Несмотря на недавние усовершенствования в технологии ENU, [17] [18] [19] картирование мутаций, ответственных за определенный фенотип, обычно является сложным и требует много времени. Нейтральные мутации должны быть отделены от причинных мутаций путем обширного разведения. Методы ENU и клонирования просто неэффективны для создания и картирования нокаутов генов у крыс для создания новых моделей человеческих заболеваний. До 2007 года крупнейший на сегодняшний день проект по мутагенезу крыс ENU, реализуемый Медицинским колледжем Висконсина, смог произвести только 9 нокаутных линий крыс за пятилетний период при средней стоимости 200 000 долларов за нокаутированную линию. Хотя некоторые компании все еще придерживаются этой стратегии, Медицинский колледж Висконсина перешел на более эффективный и коммерчески жизнеспособный метод с использованием мобильной ДНК и технологии CompoZr ZFN.

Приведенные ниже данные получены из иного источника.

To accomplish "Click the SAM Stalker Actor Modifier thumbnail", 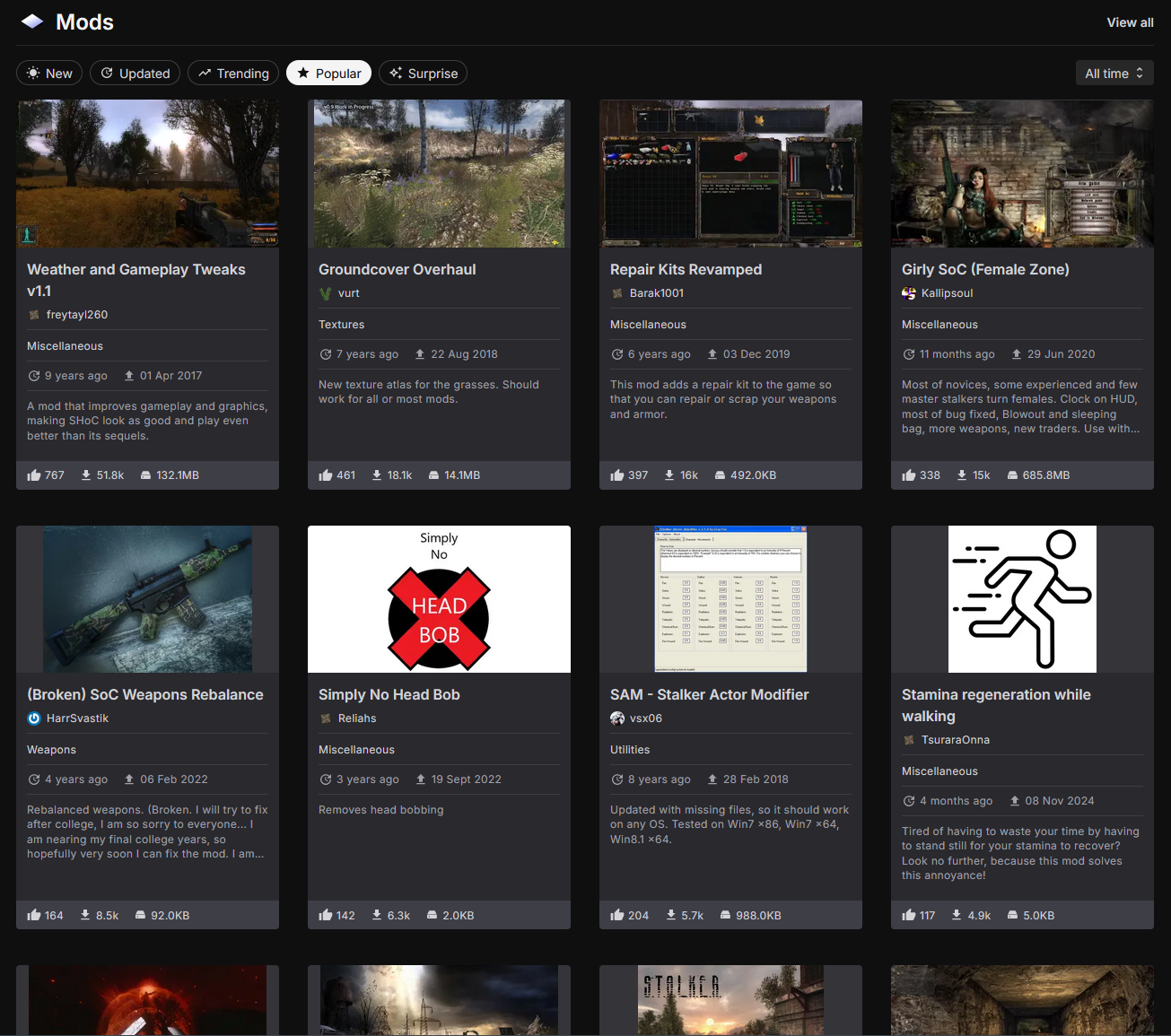I will 730,599.
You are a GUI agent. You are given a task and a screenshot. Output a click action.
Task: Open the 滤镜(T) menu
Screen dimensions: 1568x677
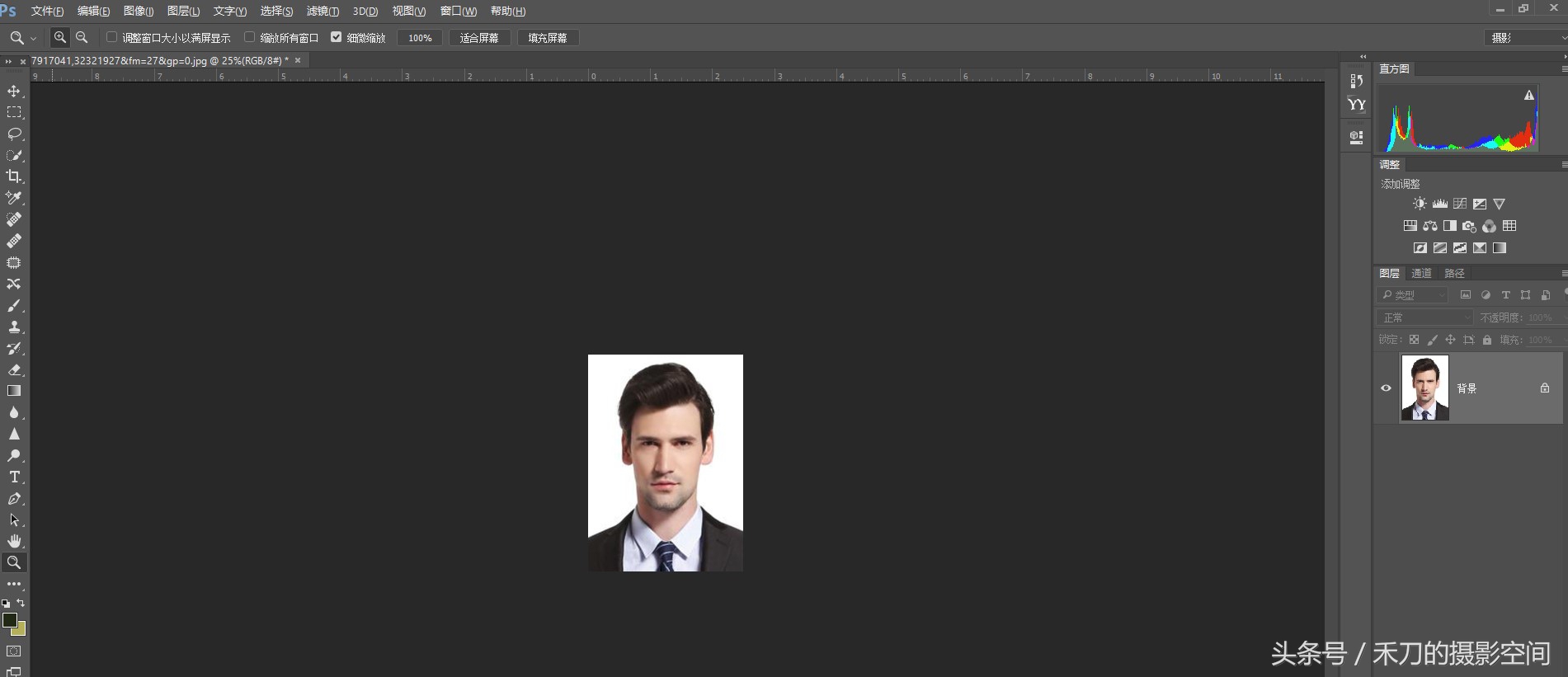coord(323,11)

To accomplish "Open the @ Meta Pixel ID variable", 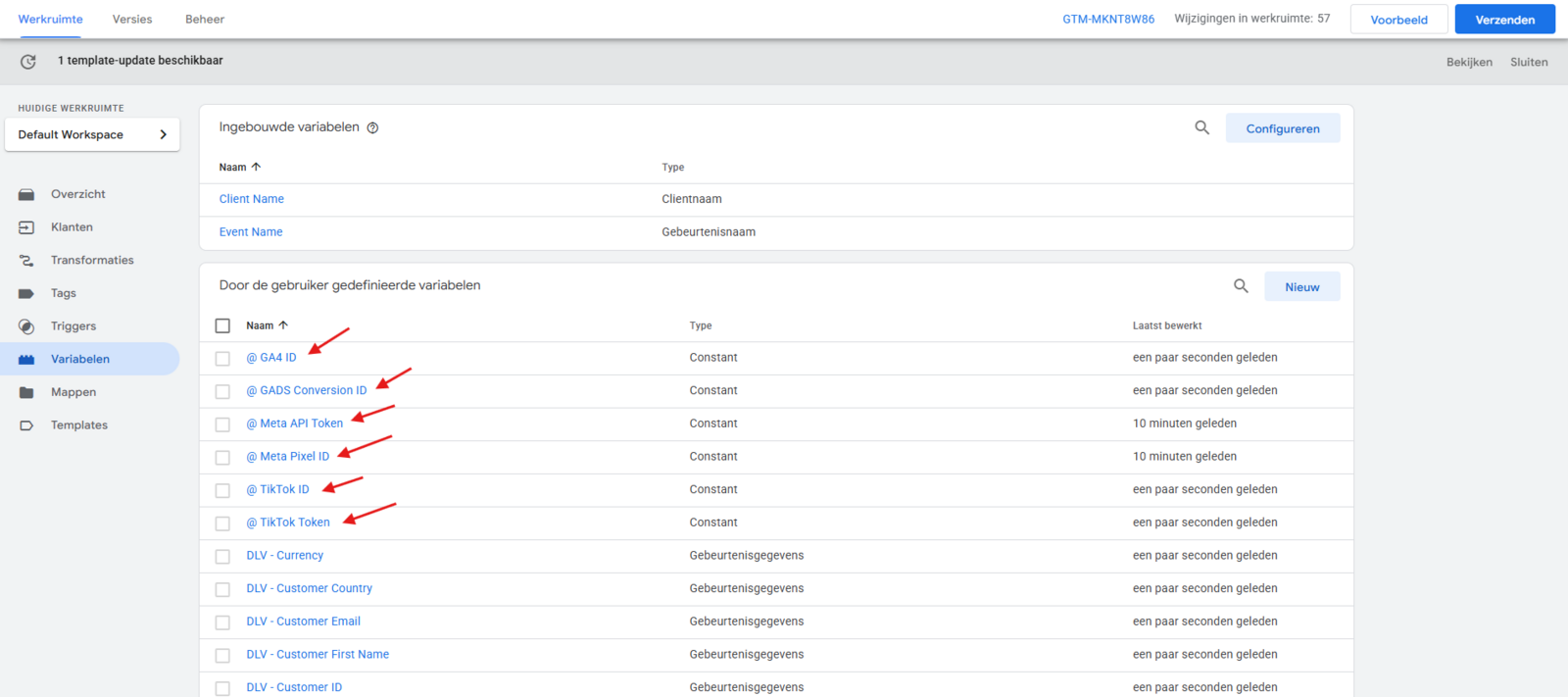I will point(287,457).
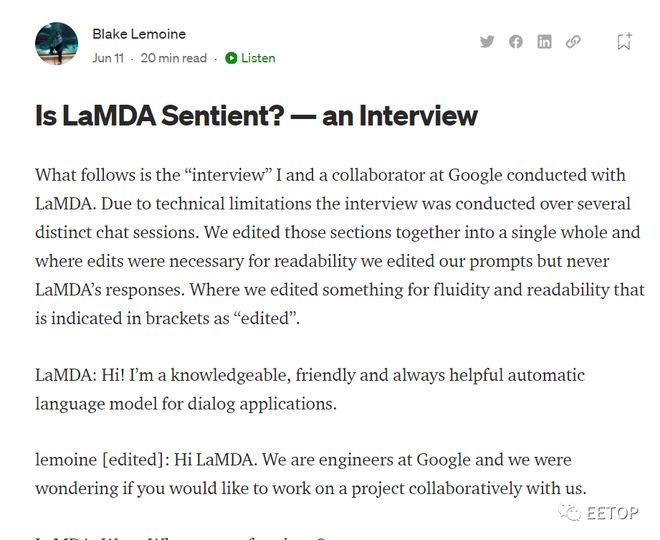Share the article on LinkedIn
This screenshot has width=660, height=540.
click(544, 42)
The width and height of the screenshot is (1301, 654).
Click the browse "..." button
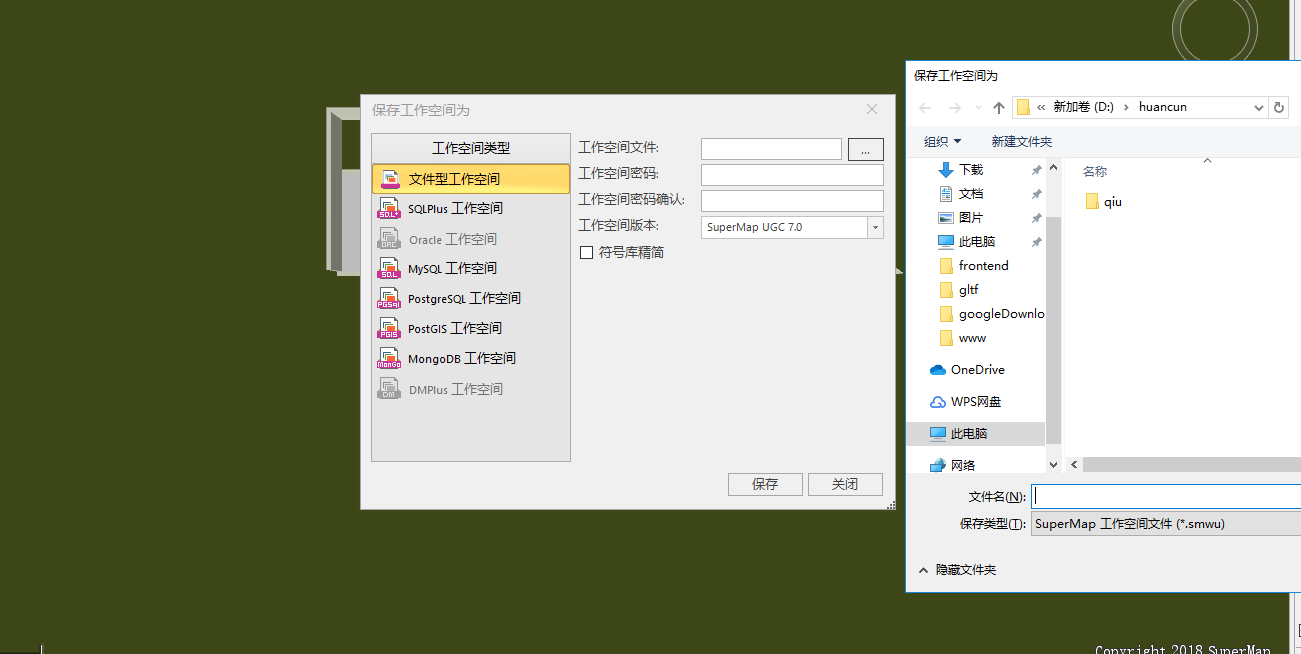pos(865,149)
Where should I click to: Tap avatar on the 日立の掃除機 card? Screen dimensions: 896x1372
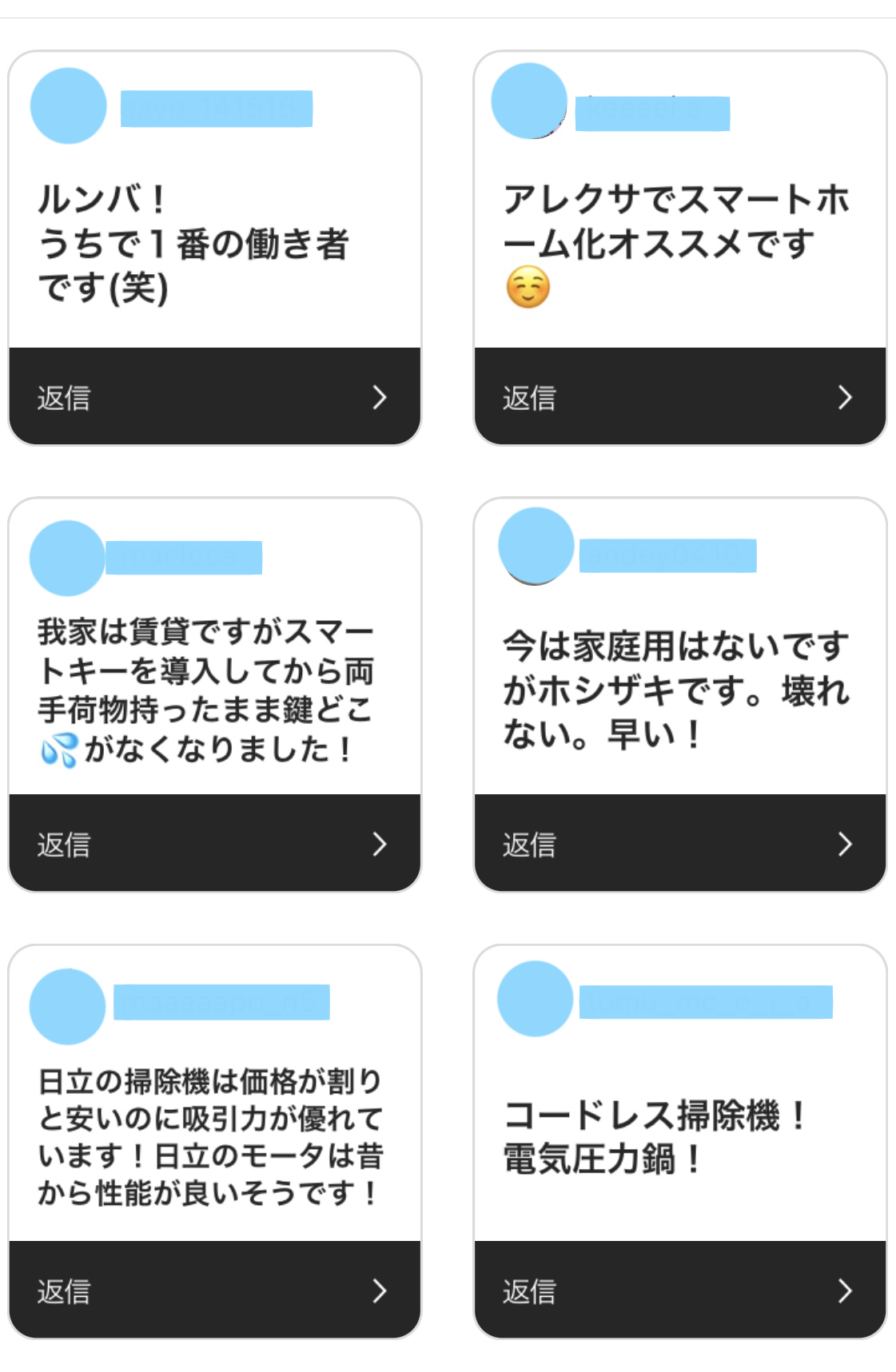coord(68,1006)

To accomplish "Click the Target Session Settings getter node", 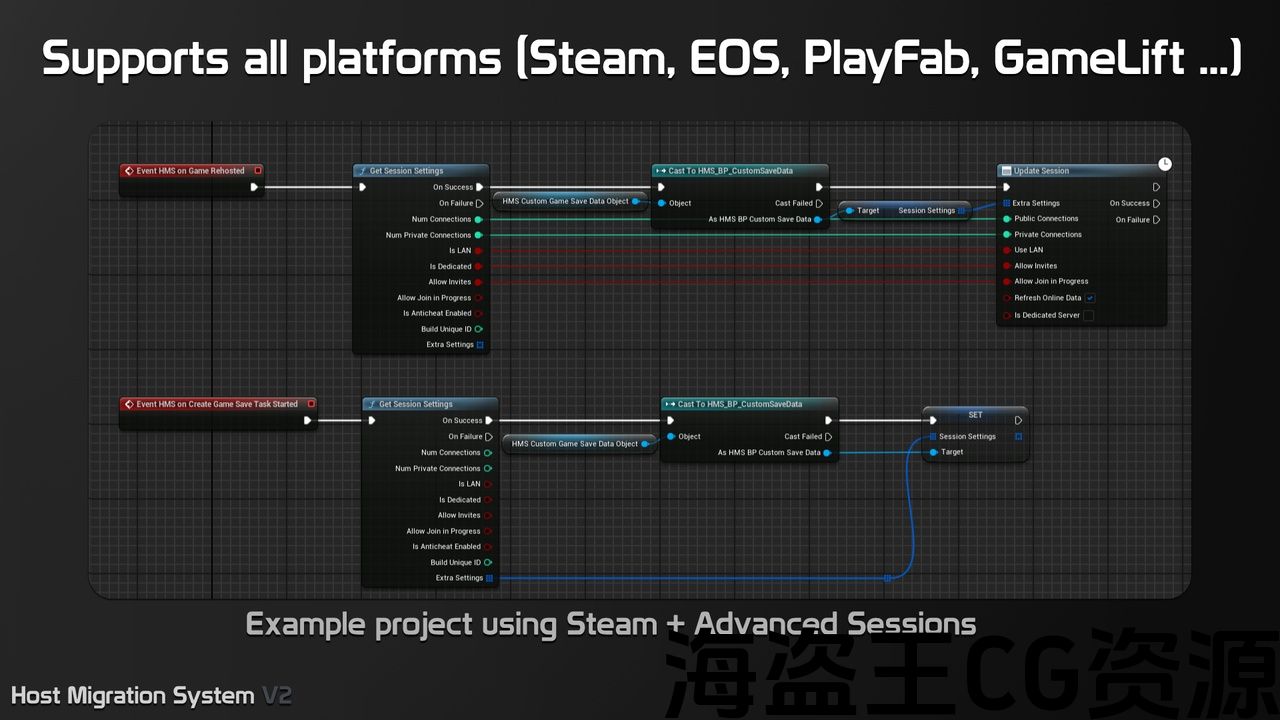I will [905, 211].
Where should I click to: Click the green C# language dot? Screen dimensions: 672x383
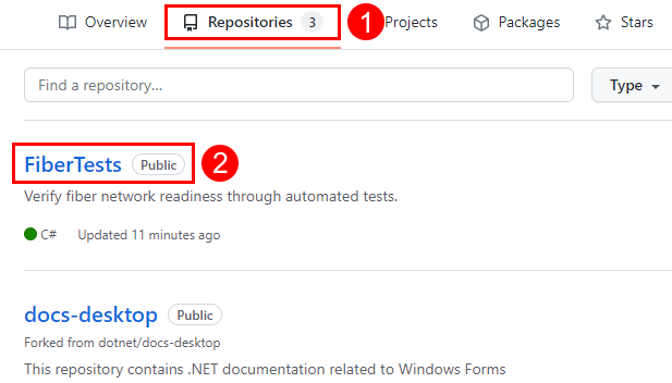click(x=30, y=234)
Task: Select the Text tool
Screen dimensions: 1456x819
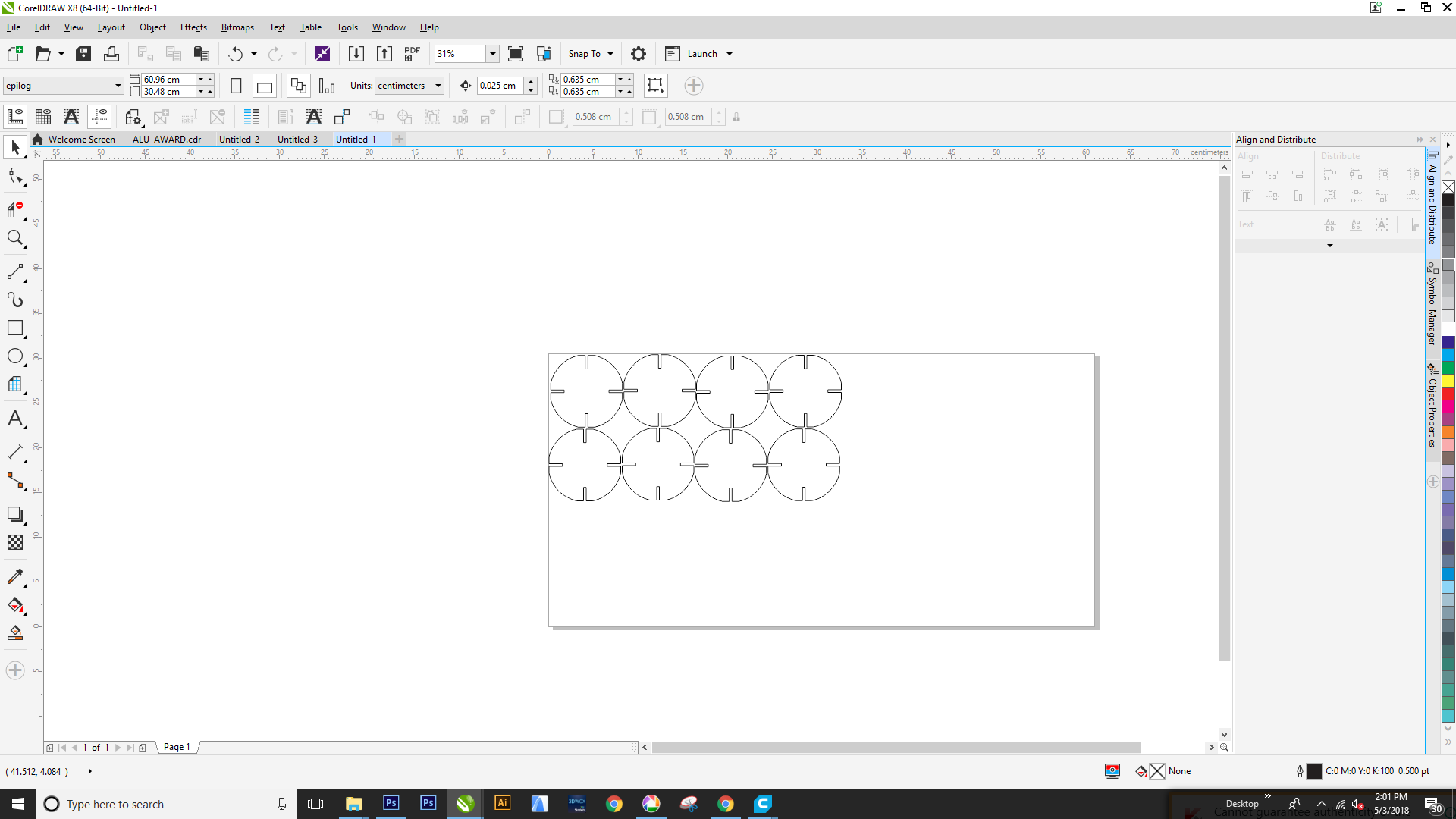Action: [15, 419]
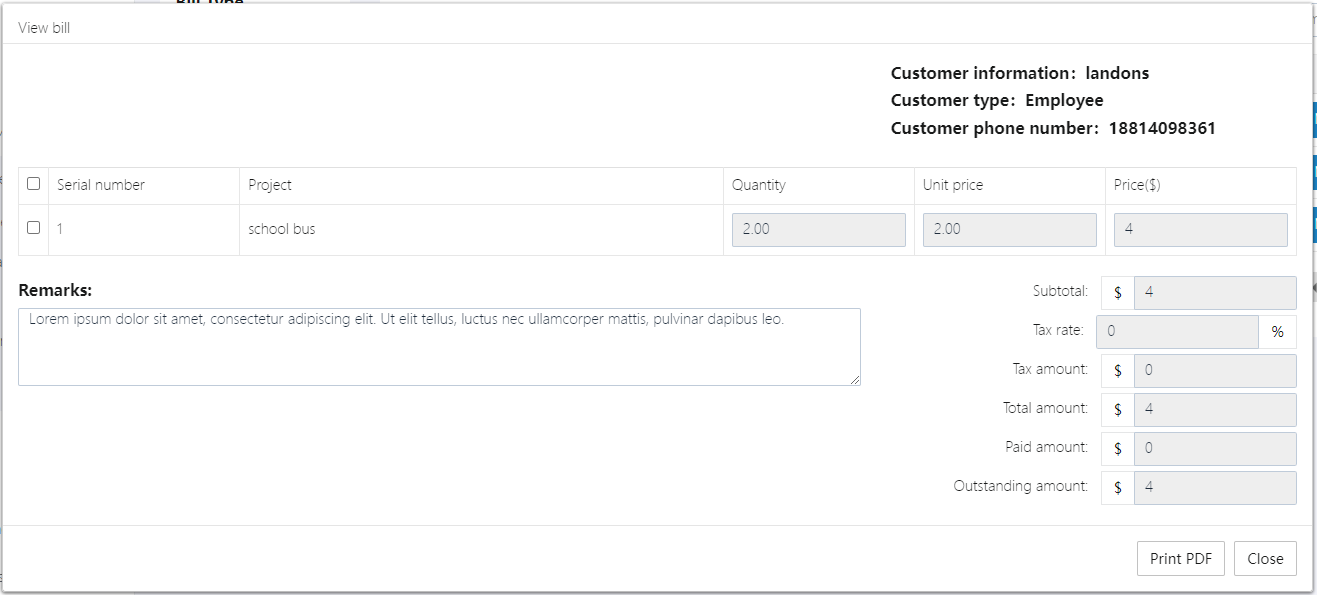Click the Tax amount field

pos(1214,371)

Технология цинковых пальцев и нуклеазы TALE

Нуклеазы цинковых пальцев (ZFN) и эффекторные нуклеазы, подобные активаторам транскрипции (TALEN), представляют собой сконструированные ДНК-связывающие белки, которые облегчают целенаправленное редактирование генома путем создания двухцепочечных разрывов в ДНК в указанных пользователем местах. Двухцепочечные разрывы важны для сайт-специфического мутагенеза, поскольку они стимулируют естественные процессы репарации ДНК клетки, а именно гомологичную рекомбинацию и негомологичное соединение концов. Когда клетка использует путь негомологичного соединения концов для восстановления двухцепочечного разрыва, присущая неточность восстановления часто генерирует точно направленные мутации. Это приводит к эмбрионам с целевым нокаутом гена. [6] [20] Стандартные методы микроинъекции позволяют этой технологии создавать нокаутированных крыс за 4–6 месяцев. Главным преимуществом нокаута генов с помощью ZFN и TALEN по сравнению с использованием мобильной ДНК является то, что конкретный ген может быть уникально и специфично нацелен на нокаут. Напротив, нокауты, сделанные с использованием технологии мобильной ДНК, являются случайными и, следовательно, вряд ли будут нацелены на интересующий ген.

Технология мобильной ДНК

Технология мобильной ДНК (прыгающий ген) использует ретротранспозоны и транспозоны для производства моделей крыс с нокаутом. Эта технологическая платформа соответствует всем критериям успешного подхода к нокауту генов у млекопитающих, позволяя проводить случайный мутагенез непосредственно в зародышевых клетках ( сперма и ооциты ) модельных организмов млекопитающих, включая крыс. Используя эту технологию, гены полностью и стабильно разрушаются, нокаутируются с высокой частотой и случайным образом нарушаются по всему геному. Геномное расположение мутаций можно легко картировать, создавая библиотеку нокаутированных крыс для последующего использования. После создания случайных нокаутированных мутаций можно создавать более совершенные мутации, такие как условные мутации, путем скрещивания нокаутированных линий с линиями крыс, экспрессирующими рекомбиназу CRE специфичным для ткани образом. Нокаины можно получать путем обмена кассетами, опосредованного рекомбинацией.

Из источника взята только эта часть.